International development organizations, including the World Bank Group (WBG) have unique institutional imperatives and bias that limits program efficacy. For national aid agencies, path-dependency and national interest can trump requirement for effectual local partners. Non-profits are adept at poverty alleviation, but their programs often lack scale and scope to influence macro-economic trajectory.  Inconsistencies in development outcomes suggest WBG's challenges with influencing endogenous transaction costs of political and economic markets towards competitive conditions that expand economic opportunity.

Critiquing WBG's shortcomings can be easy pickings. A constructive remedy will include a powerful academic constituency that understands WBG's organizational bias and imperatives, and therefore is able to help design better projects. But this knowledge synergy may not materialize if universities and development organizations continue to operate in silos. 

Better cooperation from universities can help.

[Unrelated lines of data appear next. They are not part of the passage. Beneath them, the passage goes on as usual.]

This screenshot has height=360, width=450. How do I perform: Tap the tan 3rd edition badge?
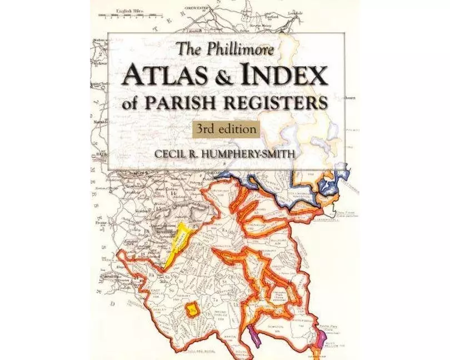[225, 128]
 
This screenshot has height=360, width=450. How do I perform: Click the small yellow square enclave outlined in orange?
[193, 310]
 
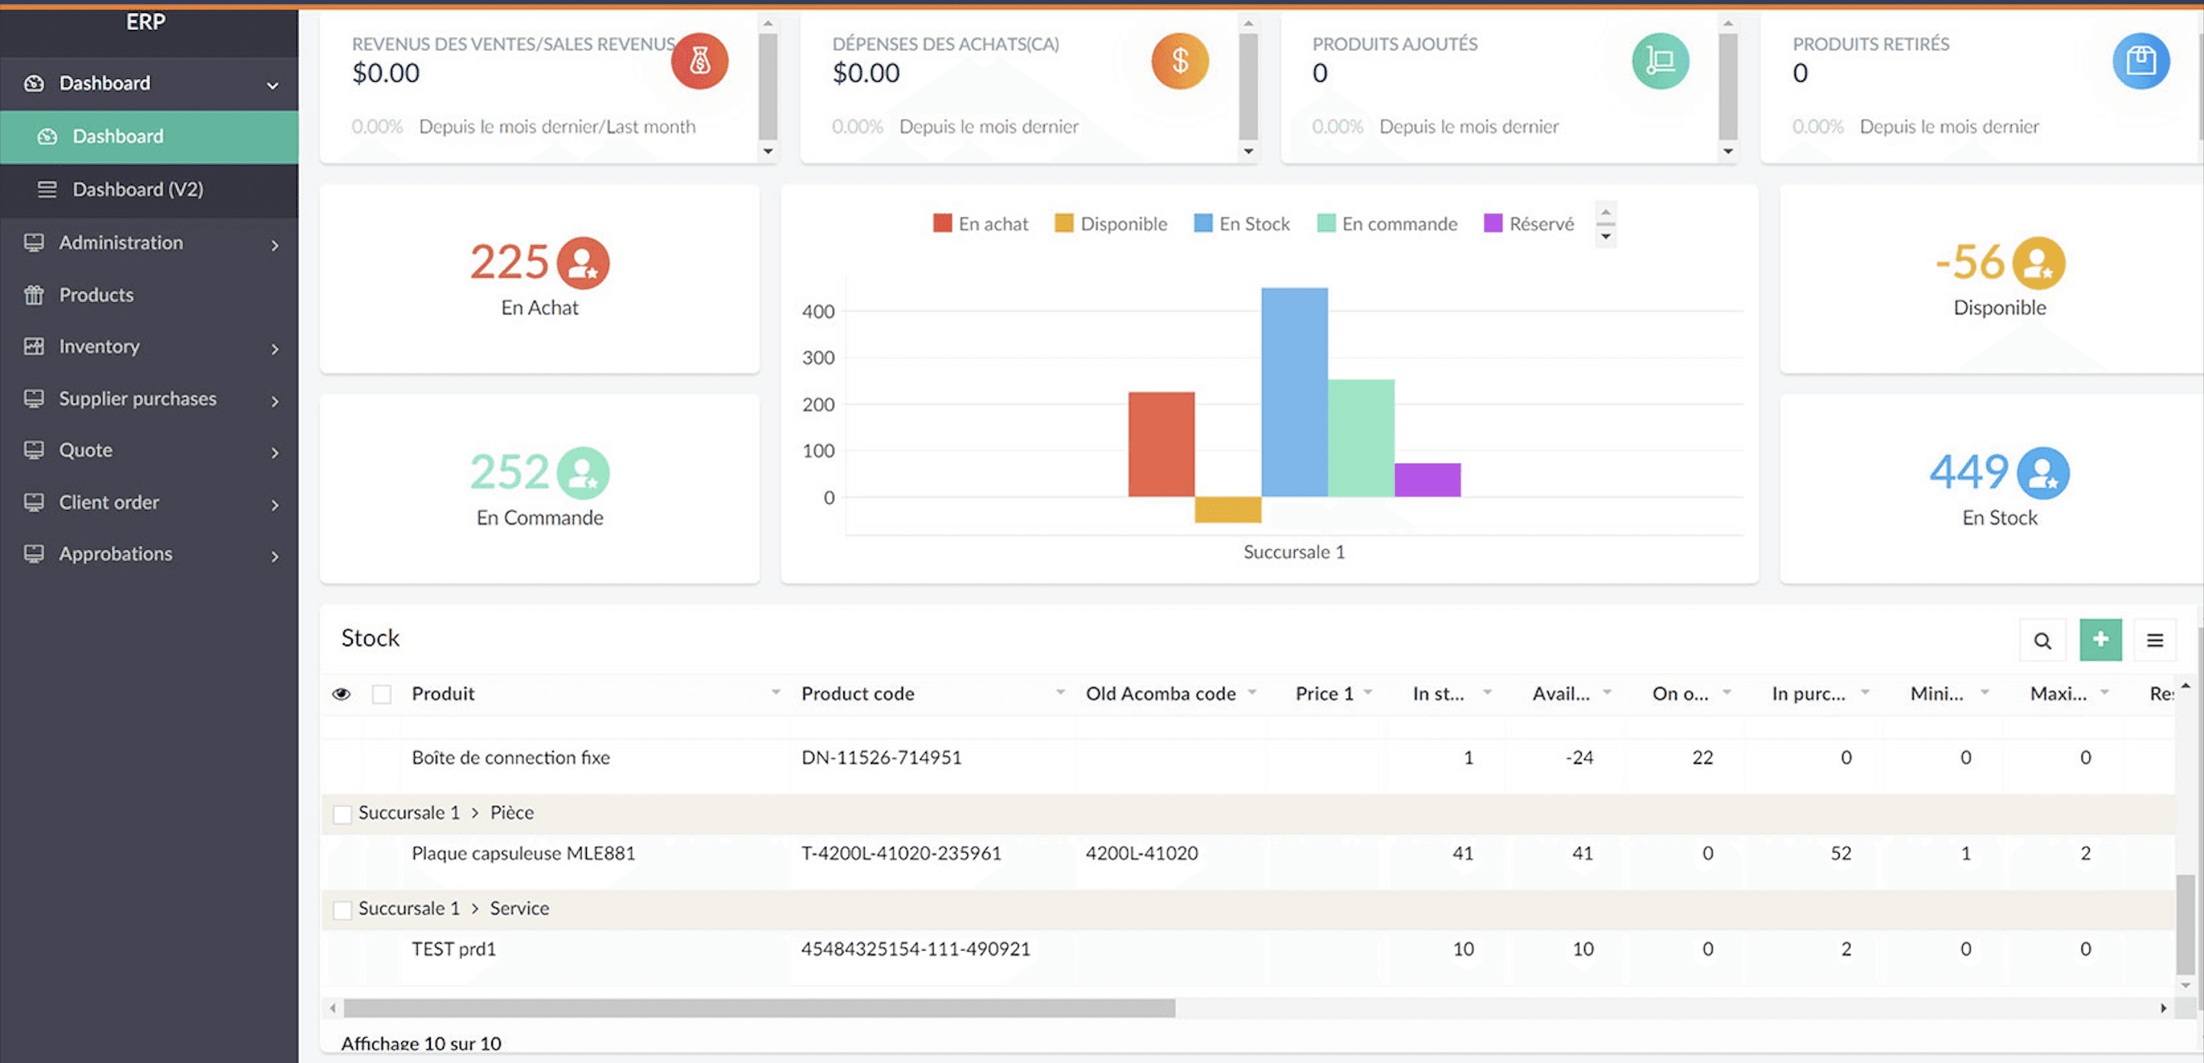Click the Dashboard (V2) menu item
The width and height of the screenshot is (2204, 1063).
137,189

In particular, universities should reward scholar-practitioners by factoring their research in tenure and promotion considerations. The artificial separation between scholarship and practice in many U.S. universities limits the insights scholars have on development (and especially how development agencies function), and inhibits practitioners’ knowledge of scholarly advances in governance and political economics. This university-imposed dichotomy does not exist in the STEM field, and for good reason. 

It's a bad idea to close hospitals so medical schools can focus on research in medicine, not the practice of it. And just as bad for development to maintain dichotomy between scholars and practitioners.

By comparison, knowledge synergy is gaining acceptance in the U.K., where DfID cooperates closely with top research universities. Two in particular, the International Development Department at the University of Birmingham and the Institute of Development Studies at the University of Sussex, are staffed mainly by scholar-practitioners.  And some U.S. universities are catching-up. I was the principal author of the "deep-dives" section of The Innovative and Entrepreneurial University: Higher Education, Innovation & Entrepreneurship in Focus, a 2013 White House and U.S.  Commerce Department report on 142 U.S. universities' commitment to innovation and entrepreneurship on campus, and in their communities.  The report concluded that "a new generation of faculty on America’s campuses is striving to conduct world-class research, while working to identify the relevance of their research for solving real-world problems" (p. 23). 

Students would also benefit from greater synergy between scholars and practitioners.

Office of career and alumni services can leverage scholar-practitioners' industry knowledge to better prepare, market, and match graduates with employers. Building contacts and knowing the skills organizations expect from graduates are extremely important factors in the ability of students to get jobs after graduation. 

Ultimately, research universities have a responsibility to leverage their academic strengths by rewarding, rather than punishing, collaboration with development organizations. It’s a win for development, students, and for universities. 

O. Felix Obi is an Alumni Board Member at Georgetown’s McCourt School of Public Policy. His professional background is in economic and international trade development in Africa, especially innovation and entrepreneurship.